According to Garfinkel, the majority of the work in the digital forensics field has been in the first part of the data extraction process, which includes preparing policies, training, and tools, collecting and preserving data, and extracting saved data.  Garfinkel’s work focuses on improving the step that follows: the analysis of the extracted data.  As such, his presentation focused on the methods he uses to search extracted data and the challenges he faces when trying to do so.

Garfinkel explained that three principles form the basis of his research:  the importance of automation, the necessity of concentrating on invisible data (deleted and partially overwritten files, fragments of memory, and tool marks), and the importance of working with large amounts of data because a larger amount of data is more challenging to accurately analyze.

He continued by discussing the challenges facing those within the digital forensics field.  The diversity of the systems that must be analyzed and the continuous growth in the diversity of these systems over time makes it increasingly harder to create and maintain digital forensics software.  At the same time that the systems are becoming more diverse, they’re also storing more data, which means more data needs to be analyzed in the same short period of time.
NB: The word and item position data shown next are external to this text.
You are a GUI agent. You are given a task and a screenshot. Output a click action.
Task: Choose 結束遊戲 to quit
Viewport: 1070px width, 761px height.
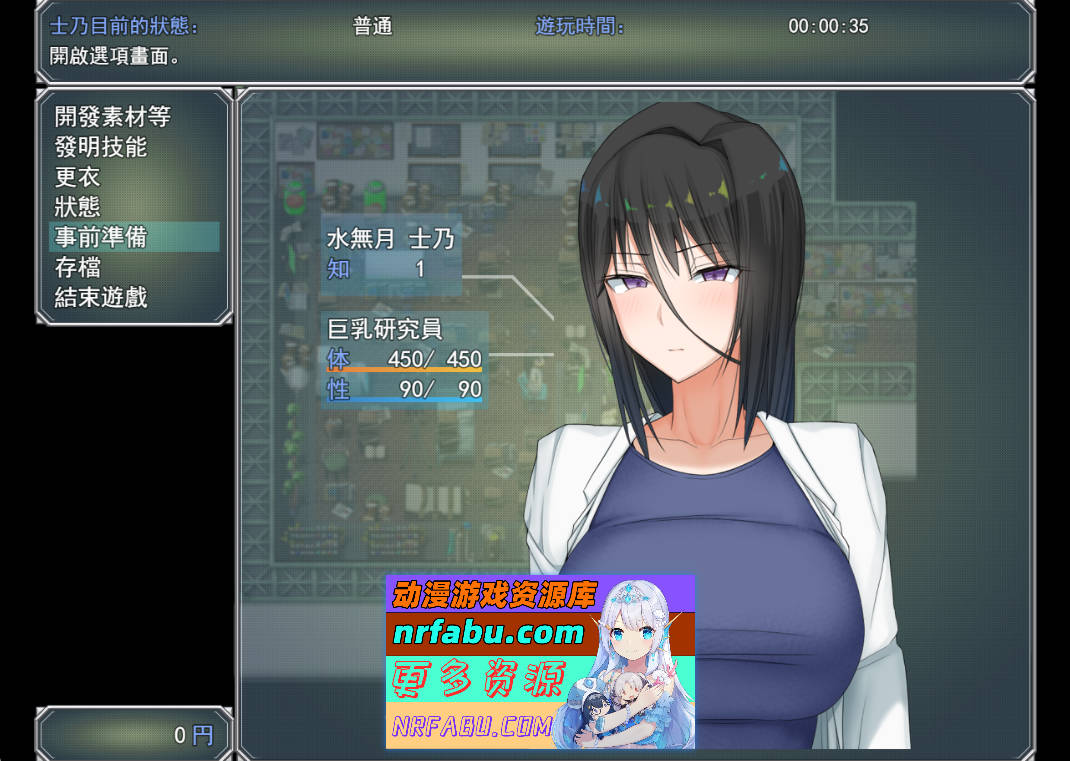[101, 297]
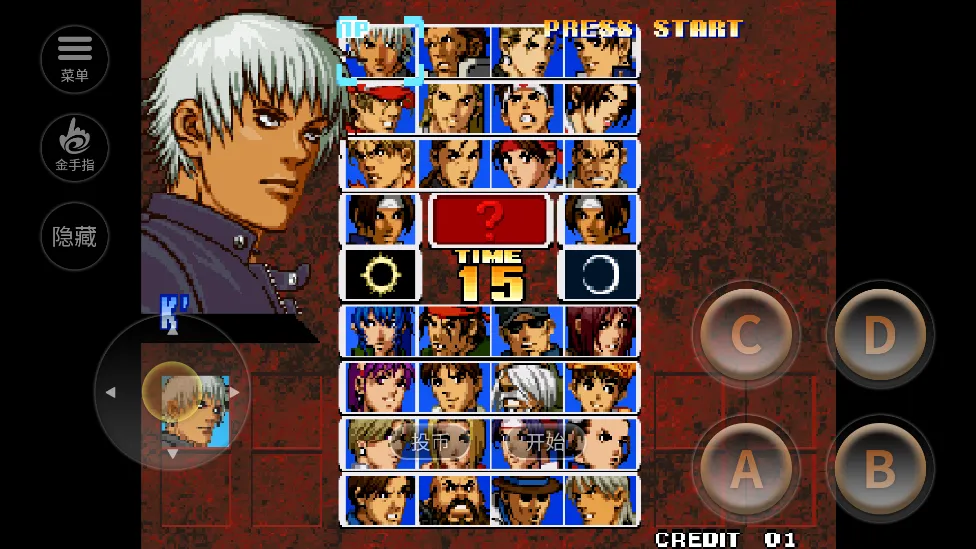Image resolution: width=976 pixels, height=549 pixels.
Task: Choose purple-haired Athena's portrait
Action: [380, 387]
Additionally, the deficiencies in human capital, including the abundance of under-qualified digital forensics developers, must be overcome.  The last challenge Garfinkel specified, unrealistic expectations, is the result of the ubiquity of crime shows in which digital forensics work is quickly performed and always successful.  The last segment of the presentation was focused on random sampling and sector hashing, the methods Garfinkel uses to analyze data.